Qualcomm and Apple Make Peace, Agree to Drop All Litigation
Qualcomm and Apple today announced an agreement to dismiss all litigation between the two companies worldwide.
The settlement includes an unknown payment from Apple to Qualcomm. The companies also have reached a six-year license agreement, effective as of April 1, 2019, including a two-year option to extend, and a multiyear chipset supply agreement. This supply agreement could include Qualcomm's 5G chips, although the companies have not confirm this.
All the litigation between the companies around the world will be dismissed.

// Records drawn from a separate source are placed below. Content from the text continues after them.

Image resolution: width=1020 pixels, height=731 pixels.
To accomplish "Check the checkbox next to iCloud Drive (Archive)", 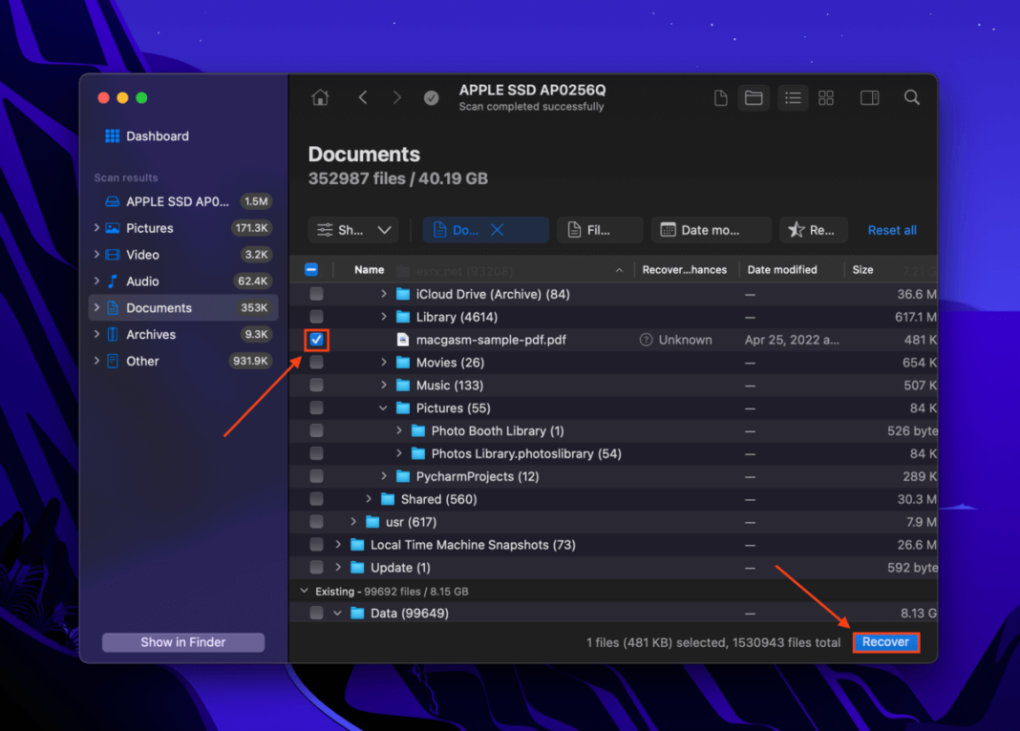I will [316, 294].
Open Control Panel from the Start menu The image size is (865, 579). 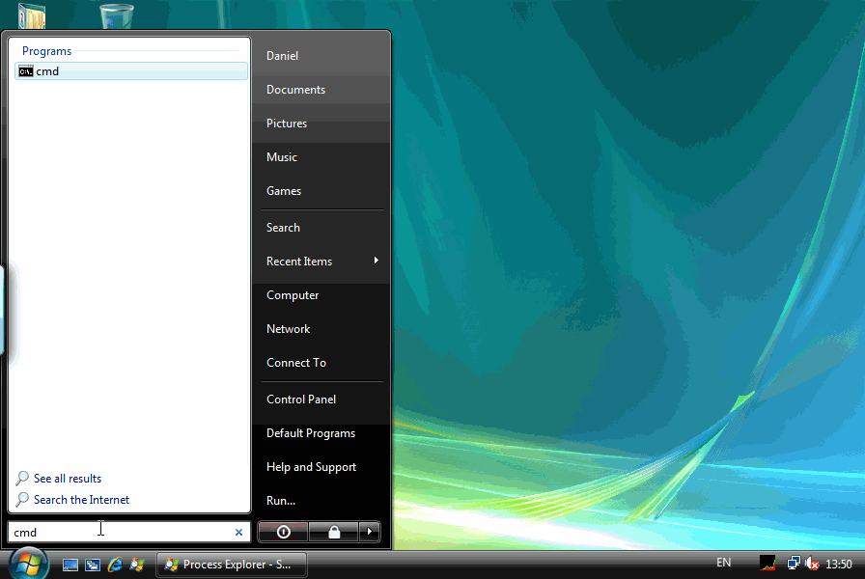[x=300, y=399]
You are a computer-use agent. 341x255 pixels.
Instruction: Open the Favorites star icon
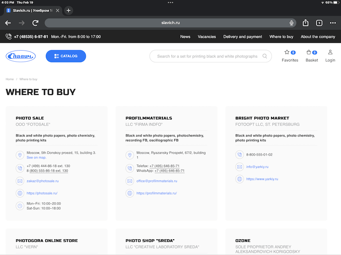287,52
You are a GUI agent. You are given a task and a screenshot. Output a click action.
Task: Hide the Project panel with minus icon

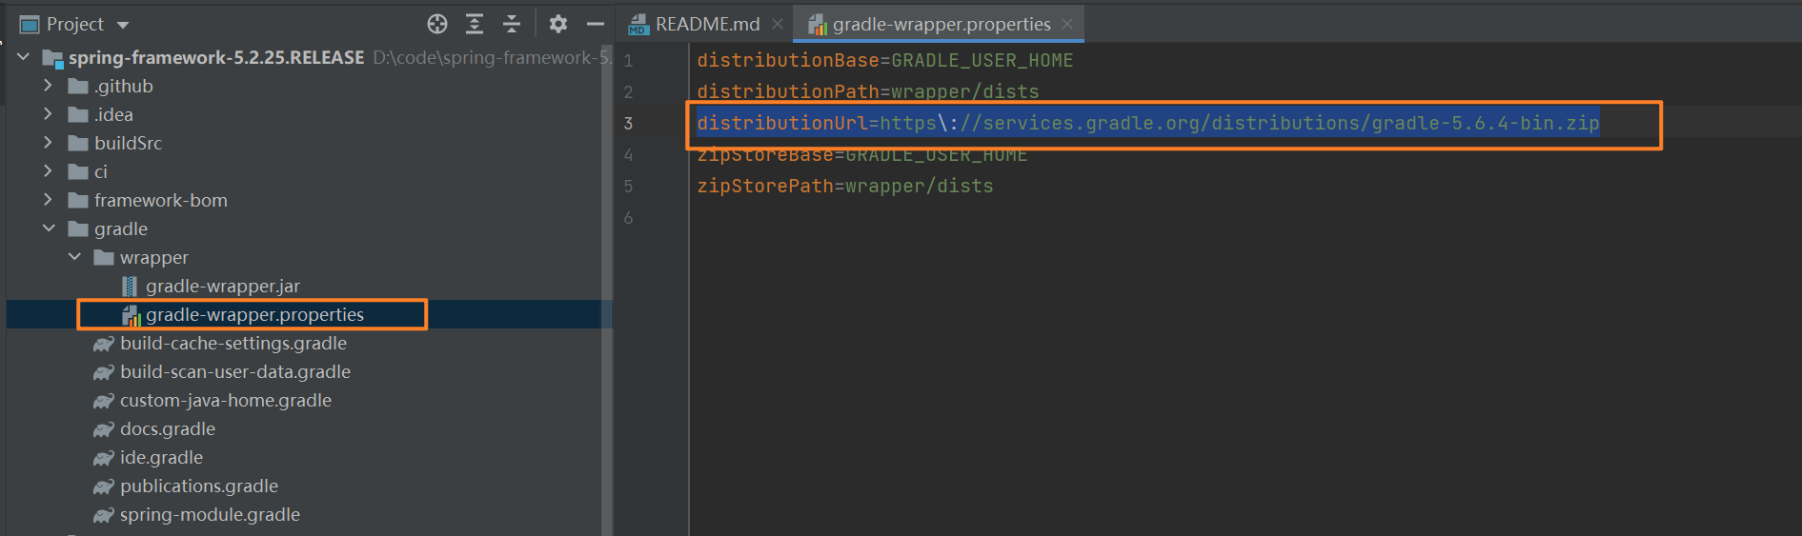coord(596,24)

The two companies have been in a legal battle over billions of dollars of technology licensing fees that had threatened to reshape the chipmaker’s business.
The two sides began a jury trial Monday in San Diego that was to decide whether Apple owed Qualcomm unpaid royalties or the iPhone maker was right to argue that it was the victim of unfairly inflated charges.
Qualcomm is still waiting for a federal judge’s ruling on claims by the U.S. Federal Trade Commission that the company’s licensing practices are anti-competitive. The regulator accused Qualcomm in a 2017 lawsuit of using its dominance in the smartphone technology market to thwart competitors’ growth and force companies including Apple and Huawei Technologies to pay inflated patent royalties. A nonjury trial in San Jose, California, was held in January.